I wasn’t expecting a new show from him in 2021, so Time comes as a wonderful surprise. And it’s heartening to see he still has a knack for seeing every side of his characters’ stories.

Sean Bean is hugely sympathetic in the lead role, a school teacher called Mark Cobden who killed someone in a hit and run while drunk, and finds himself jailed for four years. Tall order getting us on this guy’s side, right? Well, McGovern is up to the task.

It helps having an acting titan like Bean on board. When character actors reach a certain age you can just stick a camera on their face and it’s inherently entertaining, and his has become wonderfully rumpled. Mark is honest and open, and carries the gentle aura of a good teacher; he’s also a man crushed with guilt, and Bean shows it in his physicality, moving through the prison like someone wading against a tide of trauma. He’s an actor who knows how to use a close-up to his advantage, capturing every pained micro-expression on that deeply lined face.

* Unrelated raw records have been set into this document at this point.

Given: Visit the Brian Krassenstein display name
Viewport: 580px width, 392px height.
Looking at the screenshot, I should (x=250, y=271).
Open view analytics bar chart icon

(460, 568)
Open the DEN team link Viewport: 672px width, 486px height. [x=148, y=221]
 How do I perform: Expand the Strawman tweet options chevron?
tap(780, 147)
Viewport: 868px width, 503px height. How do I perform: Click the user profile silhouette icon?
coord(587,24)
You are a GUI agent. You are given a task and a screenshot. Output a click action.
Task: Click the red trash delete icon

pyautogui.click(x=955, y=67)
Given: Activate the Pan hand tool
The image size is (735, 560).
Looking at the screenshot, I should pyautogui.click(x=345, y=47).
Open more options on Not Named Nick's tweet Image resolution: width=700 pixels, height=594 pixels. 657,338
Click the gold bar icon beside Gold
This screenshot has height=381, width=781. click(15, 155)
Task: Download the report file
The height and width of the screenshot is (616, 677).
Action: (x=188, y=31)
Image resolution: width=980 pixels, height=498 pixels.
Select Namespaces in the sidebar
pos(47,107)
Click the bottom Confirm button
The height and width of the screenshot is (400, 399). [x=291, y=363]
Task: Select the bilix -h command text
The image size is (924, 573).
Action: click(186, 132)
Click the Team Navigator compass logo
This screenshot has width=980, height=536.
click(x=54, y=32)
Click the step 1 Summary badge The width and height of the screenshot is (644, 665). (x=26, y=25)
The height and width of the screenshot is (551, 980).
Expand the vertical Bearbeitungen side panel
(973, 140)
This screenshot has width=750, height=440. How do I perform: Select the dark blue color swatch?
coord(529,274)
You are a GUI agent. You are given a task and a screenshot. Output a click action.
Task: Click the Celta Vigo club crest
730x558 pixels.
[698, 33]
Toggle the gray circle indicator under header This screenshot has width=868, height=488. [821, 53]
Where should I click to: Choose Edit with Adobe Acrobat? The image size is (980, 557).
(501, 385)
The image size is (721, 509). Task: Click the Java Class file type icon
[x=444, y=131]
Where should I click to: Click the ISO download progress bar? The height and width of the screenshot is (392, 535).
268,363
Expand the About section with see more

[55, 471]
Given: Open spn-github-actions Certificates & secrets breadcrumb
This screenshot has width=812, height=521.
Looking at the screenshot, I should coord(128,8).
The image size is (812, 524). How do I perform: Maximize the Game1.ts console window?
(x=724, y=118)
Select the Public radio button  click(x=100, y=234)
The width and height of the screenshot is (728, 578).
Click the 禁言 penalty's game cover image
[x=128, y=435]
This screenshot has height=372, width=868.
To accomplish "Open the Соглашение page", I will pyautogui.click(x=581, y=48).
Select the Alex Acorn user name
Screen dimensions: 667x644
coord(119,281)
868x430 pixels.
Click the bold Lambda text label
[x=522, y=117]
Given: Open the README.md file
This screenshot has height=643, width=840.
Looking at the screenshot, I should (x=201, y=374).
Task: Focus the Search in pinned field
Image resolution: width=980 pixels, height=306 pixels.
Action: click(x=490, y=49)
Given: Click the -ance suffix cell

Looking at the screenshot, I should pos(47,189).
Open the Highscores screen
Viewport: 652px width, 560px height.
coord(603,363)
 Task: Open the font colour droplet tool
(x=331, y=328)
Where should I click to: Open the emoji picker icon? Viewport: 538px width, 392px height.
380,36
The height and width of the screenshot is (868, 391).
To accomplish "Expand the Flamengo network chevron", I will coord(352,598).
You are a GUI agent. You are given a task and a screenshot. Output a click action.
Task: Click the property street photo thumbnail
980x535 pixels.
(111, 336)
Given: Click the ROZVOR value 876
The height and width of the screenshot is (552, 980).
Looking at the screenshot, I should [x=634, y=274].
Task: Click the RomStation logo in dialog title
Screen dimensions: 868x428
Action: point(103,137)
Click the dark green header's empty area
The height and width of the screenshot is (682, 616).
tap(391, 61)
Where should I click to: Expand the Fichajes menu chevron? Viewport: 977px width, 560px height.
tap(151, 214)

Mark isn’t an idiot, but he’s naive. It’s immediately apparent that he’s out of his depth in the knick. A man who’s never been in a fight, whose career involves teaching children, is now surrounded by felons, and you feel terrified for him. (It should be said that McGovern makes sure to sketch in the surrounding characters too—these aren’t just baddies. By and large, they’re people like Mark who made one bad mistake and have to live with it).

At first, Time seems like a show about the realities of the UK prison system, and that’s definitely part of it. There are moments where you can feel McGovern ticking off injustices, like inmates who had never done drugs before giving them a go because they’re facing a life sentence, or victims of violence refusing to ‘grass’ on their cellmates because there’s nothing to stop further attacks. There are acts of violence outlined in such specific detail that you suspect McGovern did some serious research.

But the show is also a cracking thriller. Stephen Graham plays a prison guard, and for a while he’s the show’s moral compass, a man who knows the system is flawed but is just trying to do his best from within it. As he gets drawn into a situation outside his control the stakes get higher, and McGovern shows how helpless these men are in the face of uncaring man-made structures. Graham is as phenomenal an actor as Bean. His role is smaller, and their two stories play out separately but occasionally intersect, allowing for moments of powerhouse performance. It’s just a pleasure to watch them work.

A range of other characters orbit the pair, and some of the more extravagant inmates make an impression, but mostly this is a two-hander. Only a handful of women inhabit the story—wives, mothers and one staff member, but McGovern gives them each moments of grace and complexity (the more I see of his work the more I’m reminded of one of cinema’s great empaths, the late Jonathan Demme).

At its heart Time is about redemption. It’s not a spoiler to say Bean’s character has a long stint to consider his actions, as well as learn about his cellmates and where they went wrong. The show’s arc bends toward a sequence that seems engineered for maximum emotional impact, McGovern expertly guiding you to this point, placing you in perspectives you might not have shared, and then dropping the hammer. It’s honestly devastating, a quiet moment with no emotional fireworks that’s one of the saddest things I’ve seen depicted in some time.

And I know that might put off some readers, but Time is not a slog, and its pathos isn’t unearned. Like the best drama, this is a pleasure to watch, as well as ponder afterwards. It’s hard to shake the feeling too that McGovern has mellowed in his old age (he’s seventy-one). There’s a humanist theme running through all this, and while tragedy strikes at both the beginning and end of the show, if you’re anything like me you’ll be left feeling good about the world. It’s often very complex, and sometimes sad, but well, that’s life, isn’t it?